Labor Market Showing Signs of Cooling, Hourly Earning Increases Slowed: Wells Fargo
A man walks past a Wells Fargo bank in Laguna Beach, Calif., on April 1, 2022. (John Fredricks/The Epoch Times)
Katabella Roberts

The labor market in the United States has cooled down in recent months and dropped to February 2021 levels, according to the Wells Fargo Investment Institute.

In a note on Thursday, the bank said that while wage figures are varied, increases to average hourly earnings have slowed down in May after peaking in March. They added that this leaves wage increases now below the level of inflation.

Employee salaries have been steadily increasing over the past year as companies battled with chronic labor shortages, prompted in part by the COVID-19 pandemic. In response, a slew of businesses have pushed wages up higher in an effort to attract and retain staff.

The average U.S. employee made $31.95 an hour in May, according to the latest employment data from the Bureau of Labor Statistics released on May 6, marking a 5.2 percent increase over the past 12 months.

In April, wage increases also grew slightly slower than expected with a 0.3 percent increase from March, when the average wage was $31.73 an hour.

Meanwhile, the unemployment rate was 3.6 percent in May, marking the third month in a row that the number of unemployed persons essentially remains unchanged.
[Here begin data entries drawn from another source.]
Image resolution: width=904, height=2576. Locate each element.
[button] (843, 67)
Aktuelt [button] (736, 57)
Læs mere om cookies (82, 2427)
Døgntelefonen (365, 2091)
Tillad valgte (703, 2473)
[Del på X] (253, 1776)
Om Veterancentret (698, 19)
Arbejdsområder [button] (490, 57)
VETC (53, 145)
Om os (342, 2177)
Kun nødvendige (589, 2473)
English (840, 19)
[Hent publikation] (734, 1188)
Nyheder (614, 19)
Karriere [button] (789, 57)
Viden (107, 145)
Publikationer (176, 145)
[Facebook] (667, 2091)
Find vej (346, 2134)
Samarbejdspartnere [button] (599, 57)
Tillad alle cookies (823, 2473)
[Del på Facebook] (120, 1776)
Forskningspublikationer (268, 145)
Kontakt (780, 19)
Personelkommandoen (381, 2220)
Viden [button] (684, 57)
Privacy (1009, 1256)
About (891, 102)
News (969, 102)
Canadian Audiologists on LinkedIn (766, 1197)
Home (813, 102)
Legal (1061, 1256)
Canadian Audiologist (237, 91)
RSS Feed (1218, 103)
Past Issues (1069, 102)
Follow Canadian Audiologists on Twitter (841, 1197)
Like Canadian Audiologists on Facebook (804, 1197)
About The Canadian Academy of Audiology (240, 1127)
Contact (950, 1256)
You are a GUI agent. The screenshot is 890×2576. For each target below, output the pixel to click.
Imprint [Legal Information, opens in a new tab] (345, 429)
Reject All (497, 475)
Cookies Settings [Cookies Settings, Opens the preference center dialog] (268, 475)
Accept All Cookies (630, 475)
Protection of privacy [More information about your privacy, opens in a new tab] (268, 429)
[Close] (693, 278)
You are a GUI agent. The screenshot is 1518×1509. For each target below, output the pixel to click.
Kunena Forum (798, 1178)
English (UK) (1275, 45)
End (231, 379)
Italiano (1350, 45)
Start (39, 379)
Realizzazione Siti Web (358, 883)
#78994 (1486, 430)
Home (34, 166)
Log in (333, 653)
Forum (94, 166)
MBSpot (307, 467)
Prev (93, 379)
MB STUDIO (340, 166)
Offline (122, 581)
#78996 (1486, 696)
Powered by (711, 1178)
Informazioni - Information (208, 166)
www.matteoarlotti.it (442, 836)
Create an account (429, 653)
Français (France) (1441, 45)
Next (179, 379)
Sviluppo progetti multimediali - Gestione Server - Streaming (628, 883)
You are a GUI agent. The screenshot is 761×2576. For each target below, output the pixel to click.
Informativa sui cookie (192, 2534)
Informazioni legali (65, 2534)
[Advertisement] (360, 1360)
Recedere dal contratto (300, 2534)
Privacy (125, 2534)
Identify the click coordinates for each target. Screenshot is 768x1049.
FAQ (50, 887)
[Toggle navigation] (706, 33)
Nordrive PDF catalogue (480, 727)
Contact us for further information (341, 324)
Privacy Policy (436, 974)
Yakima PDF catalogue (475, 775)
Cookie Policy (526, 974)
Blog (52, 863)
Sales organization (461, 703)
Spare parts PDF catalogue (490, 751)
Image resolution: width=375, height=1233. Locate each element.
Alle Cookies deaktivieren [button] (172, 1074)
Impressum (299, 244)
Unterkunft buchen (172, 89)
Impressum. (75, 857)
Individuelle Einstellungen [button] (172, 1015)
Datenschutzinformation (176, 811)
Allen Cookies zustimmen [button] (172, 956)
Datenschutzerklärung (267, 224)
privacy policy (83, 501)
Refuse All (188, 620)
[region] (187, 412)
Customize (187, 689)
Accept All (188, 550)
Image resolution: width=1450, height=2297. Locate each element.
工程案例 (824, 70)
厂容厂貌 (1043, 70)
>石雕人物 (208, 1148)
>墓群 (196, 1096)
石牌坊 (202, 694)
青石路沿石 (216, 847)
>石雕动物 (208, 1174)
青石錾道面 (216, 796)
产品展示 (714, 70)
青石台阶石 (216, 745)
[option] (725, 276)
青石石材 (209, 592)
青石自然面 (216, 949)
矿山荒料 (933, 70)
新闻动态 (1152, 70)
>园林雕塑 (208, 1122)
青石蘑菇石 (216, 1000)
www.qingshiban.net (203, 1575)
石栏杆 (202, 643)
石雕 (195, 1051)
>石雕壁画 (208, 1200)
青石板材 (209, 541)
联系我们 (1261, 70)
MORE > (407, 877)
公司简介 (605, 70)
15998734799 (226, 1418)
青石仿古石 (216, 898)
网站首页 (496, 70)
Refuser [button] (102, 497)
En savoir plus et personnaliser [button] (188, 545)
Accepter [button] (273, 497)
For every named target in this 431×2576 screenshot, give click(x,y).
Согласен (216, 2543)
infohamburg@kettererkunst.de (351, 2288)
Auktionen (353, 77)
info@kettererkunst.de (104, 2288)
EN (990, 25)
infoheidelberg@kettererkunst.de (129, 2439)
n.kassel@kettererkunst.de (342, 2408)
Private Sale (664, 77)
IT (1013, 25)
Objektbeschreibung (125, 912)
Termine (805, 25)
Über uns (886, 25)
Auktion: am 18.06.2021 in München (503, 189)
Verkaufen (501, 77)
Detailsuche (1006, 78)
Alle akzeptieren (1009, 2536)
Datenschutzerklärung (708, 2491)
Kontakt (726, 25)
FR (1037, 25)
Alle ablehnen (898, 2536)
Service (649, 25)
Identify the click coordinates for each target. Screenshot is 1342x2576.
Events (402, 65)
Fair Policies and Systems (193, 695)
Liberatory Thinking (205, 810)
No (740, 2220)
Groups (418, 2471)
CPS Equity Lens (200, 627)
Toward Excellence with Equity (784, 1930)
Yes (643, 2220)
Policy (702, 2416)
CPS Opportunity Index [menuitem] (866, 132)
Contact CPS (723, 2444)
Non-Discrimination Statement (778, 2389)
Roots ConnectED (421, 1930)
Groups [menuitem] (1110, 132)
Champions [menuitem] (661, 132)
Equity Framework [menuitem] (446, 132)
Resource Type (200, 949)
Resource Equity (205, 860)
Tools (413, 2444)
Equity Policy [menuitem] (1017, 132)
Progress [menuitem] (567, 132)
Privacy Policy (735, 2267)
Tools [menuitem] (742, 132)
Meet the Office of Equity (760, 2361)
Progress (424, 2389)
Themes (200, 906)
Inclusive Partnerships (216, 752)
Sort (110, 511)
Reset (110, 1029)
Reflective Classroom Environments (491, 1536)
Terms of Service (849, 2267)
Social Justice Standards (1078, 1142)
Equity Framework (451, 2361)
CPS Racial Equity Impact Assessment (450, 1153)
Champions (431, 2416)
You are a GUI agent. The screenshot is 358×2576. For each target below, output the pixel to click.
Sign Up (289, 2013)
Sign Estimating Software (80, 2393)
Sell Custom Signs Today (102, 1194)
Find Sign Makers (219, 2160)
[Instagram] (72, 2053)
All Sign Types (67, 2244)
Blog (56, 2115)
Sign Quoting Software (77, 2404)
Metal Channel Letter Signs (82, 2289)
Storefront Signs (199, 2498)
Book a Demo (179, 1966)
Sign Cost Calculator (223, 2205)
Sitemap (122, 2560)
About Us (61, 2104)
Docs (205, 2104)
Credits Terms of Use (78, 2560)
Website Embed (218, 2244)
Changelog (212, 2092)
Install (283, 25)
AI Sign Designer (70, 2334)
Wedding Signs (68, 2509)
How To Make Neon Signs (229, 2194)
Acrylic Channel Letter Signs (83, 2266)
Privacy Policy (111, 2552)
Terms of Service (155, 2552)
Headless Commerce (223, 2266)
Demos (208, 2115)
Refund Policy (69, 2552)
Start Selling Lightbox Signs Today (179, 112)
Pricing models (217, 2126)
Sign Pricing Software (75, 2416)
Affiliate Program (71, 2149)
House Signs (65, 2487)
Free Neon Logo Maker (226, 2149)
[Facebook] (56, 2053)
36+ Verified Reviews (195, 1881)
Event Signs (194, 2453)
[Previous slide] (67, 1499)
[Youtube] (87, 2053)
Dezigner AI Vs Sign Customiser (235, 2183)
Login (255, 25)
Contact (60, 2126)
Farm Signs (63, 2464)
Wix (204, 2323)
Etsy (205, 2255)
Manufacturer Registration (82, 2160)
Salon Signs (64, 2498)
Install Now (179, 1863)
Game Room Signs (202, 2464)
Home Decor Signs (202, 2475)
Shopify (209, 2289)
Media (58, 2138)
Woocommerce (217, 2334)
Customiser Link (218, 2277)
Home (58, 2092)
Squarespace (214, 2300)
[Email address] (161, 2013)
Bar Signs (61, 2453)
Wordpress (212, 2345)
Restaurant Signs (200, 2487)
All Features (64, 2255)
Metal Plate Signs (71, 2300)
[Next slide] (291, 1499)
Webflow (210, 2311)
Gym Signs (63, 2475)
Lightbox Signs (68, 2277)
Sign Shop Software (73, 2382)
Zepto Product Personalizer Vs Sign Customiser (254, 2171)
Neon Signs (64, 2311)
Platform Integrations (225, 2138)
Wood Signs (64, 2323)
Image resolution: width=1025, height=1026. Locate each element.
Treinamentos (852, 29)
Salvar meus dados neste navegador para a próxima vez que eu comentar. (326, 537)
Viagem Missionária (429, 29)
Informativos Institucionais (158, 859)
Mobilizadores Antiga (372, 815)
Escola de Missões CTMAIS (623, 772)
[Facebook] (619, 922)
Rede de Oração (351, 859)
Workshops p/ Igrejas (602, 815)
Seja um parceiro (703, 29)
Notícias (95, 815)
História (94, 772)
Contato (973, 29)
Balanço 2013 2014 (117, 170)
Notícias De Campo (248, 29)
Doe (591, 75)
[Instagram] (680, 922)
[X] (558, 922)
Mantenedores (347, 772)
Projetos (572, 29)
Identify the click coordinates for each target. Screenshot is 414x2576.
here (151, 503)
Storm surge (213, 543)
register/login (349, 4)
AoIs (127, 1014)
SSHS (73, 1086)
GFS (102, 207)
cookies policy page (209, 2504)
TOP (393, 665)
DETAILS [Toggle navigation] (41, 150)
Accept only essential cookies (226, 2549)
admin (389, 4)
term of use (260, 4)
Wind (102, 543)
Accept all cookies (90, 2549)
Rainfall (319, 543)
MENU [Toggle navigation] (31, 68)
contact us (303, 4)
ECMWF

Total nonfarm payroll employment rose by 390,000 in May.

The overall labor market, however, remains tight, and with inflation currently at 8.6 percent in the United States, employers may contemplate paying workers more.

More Salary Increases on the Horizon

A survey from employers firm, which provides employee compensation data, finds that most U.S. organizations (73 percent) are targeting a payroll budget increase of 4 percent or more this year, while a “plurality of organizations (43 percent) are growing their salary merit-increase budgets by 5 percent or more.”

The survey was conducted from Feb. 25 to March 7 among 1,173 companies in the United States and Canada.

Meanwhile, the Federal Reserve last week raised its policy interest rate by three-quarters of a percentage point, the biggest hike since 1994 in an effort to bring inflation down.

Since March, the Fed has increased its benchmark overnight interest rate by 150 basis points.

Fed Chair Jerome Powell told lawmakers on Thursday that the labor market was extremely tight and “sort of unsustainably hot” while noting that the Central bank is still far from its inflation target of 2 percent.

“We really need to restore price stability, get inflation back down to 2 percent, because without that we’re not going to be able to have a sustained period of maximum employment,” Powell told the House Financial Services Committee on Thursday.

Elsewhere in Thursday’s note, Wells Fargo economists said that “imposing headwinds” could leave the American economy vulnerable to an economic downturn later this year while pointing to consumer spending which is showing “signs of wear.”

Treasury Secretary Janet Yellen last week said that consumer spending remains robust, despite high cost increases to food and fuel, and that she does not foresee a “drop off in consumer spending as a likely cause of the recession in the months ahead.”

“Even lower-income households continue to have buffer stocks of savings that will enable them to maintain spending,” Yellen told ABC’s “This Week.”

Wells Fargo Analysts also pointed to the fact that service sector growth in May declined, reaching a July 2020 low.

The bank previously noted that “storm clouds are gathering around the broader U.S. economy,” and predicted a recession could take place by the end of 2020 and start of next year.